BEGIN

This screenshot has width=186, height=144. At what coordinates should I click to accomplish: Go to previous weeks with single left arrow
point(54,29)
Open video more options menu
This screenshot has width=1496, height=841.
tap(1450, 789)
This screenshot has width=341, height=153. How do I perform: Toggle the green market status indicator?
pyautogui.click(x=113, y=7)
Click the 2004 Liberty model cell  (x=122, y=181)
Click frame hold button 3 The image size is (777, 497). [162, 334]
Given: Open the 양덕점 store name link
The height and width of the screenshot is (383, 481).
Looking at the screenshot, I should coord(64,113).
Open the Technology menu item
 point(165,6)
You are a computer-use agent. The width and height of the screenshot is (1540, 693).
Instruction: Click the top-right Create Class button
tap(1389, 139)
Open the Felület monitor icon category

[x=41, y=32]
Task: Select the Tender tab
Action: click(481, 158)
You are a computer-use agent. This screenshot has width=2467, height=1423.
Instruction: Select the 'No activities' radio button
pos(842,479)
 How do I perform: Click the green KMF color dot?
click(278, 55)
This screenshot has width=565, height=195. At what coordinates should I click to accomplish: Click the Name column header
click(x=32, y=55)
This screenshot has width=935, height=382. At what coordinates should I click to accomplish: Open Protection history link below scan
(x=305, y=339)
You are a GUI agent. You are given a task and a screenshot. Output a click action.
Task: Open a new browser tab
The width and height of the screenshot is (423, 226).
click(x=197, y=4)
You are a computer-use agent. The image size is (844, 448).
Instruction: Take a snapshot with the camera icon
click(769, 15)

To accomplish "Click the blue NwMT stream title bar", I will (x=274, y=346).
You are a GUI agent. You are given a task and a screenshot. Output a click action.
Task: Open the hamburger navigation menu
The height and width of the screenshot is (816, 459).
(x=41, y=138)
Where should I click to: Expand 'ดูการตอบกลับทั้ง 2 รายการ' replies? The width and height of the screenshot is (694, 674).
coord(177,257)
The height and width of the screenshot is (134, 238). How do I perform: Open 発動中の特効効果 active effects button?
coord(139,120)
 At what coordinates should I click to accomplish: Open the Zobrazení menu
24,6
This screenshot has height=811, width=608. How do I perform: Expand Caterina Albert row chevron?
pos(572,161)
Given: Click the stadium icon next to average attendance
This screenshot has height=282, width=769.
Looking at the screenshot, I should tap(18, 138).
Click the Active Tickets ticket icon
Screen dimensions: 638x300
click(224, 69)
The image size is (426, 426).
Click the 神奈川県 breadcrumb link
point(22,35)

END

**Work required**: The data must be printed verbatim, line by line.

**Exercise answer**:
This screenshot has width=186, height=144. At what coordinates should I click to accomplish: Go to previous weeks with single left arrow
point(54,29)
Open video more options menu
This screenshot has width=1496, height=841.
tap(1450, 789)
This screenshot has width=341, height=153. How do I perform: Toggle the green market status indicator?
pyautogui.click(x=113, y=7)
Click the 2004 Liberty model cell  (x=122, y=181)
Click frame hold button 3 The image size is (777, 497). [162, 334]
Given: Open the 양덕점 store name link
The height and width of the screenshot is (383, 481).
Looking at the screenshot, I should coord(64,113).
Open the Technology menu item
 point(165,6)
You are a computer-use agent. The width and height of the screenshot is (1540, 693).
Instruction: Click the top-right Create Class button
tap(1389, 139)
Open the Felület monitor icon category

[x=41, y=32]
Task: Select the Tender tab
Action: click(481, 158)
You are a computer-use agent. This screenshot has width=2467, height=1423.
Instruction: Select the 'No activities' radio button
pos(842,479)
 How do I perform: Click the green KMF color dot?
click(278, 55)
This screenshot has width=565, height=195. At what coordinates should I click to accomplish: Click the Name column header
click(x=32, y=55)
This screenshot has width=935, height=382. At what coordinates should I click to accomplish: Open Protection history link below scan
(x=305, y=339)
You are a GUI agent. You are given a task and a screenshot. Output a click action.
Task: Open a new browser tab
The width and height of the screenshot is (423, 226).
click(x=197, y=4)
You are a computer-use agent. The image size is (844, 448).
Instruction: Take a snapshot with the camera icon
click(769, 15)

To accomplish "Click the blue NwMT stream title bar", I will (x=274, y=346).
You are a GUI agent. You are given a task and a screenshot. Output a click action.
Task: Open the hamburger navigation menu
The height and width of the screenshot is (816, 459).
(x=41, y=138)
Where should I click to: Expand 'ดูการตอบกลับทั้ง 2 รายการ' replies? The width and height of the screenshot is (694, 674).
coord(177,257)
The height and width of the screenshot is (134, 238). How do I perform: Open 発動中の特効効果 active effects button?
coord(139,120)
 At what coordinates should I click to accomplish: Open the Zobrazení menu
24,6
This screenshot has height=811, width=608. How do I perform: Expand Caterina Albert row chevron?
pos(572,161)
Given: Click the stadium icon next to average attendance
This screenshot has height=282, width=769.
Looking at the screenshot, I should tap(18, 138).
Click the Active Tickets ticket icon
Screen dimensions: 638x300
click(224, 69)
The image size is (426, 426).
Click the 神奈川県 breadcrumb link
point(22,35)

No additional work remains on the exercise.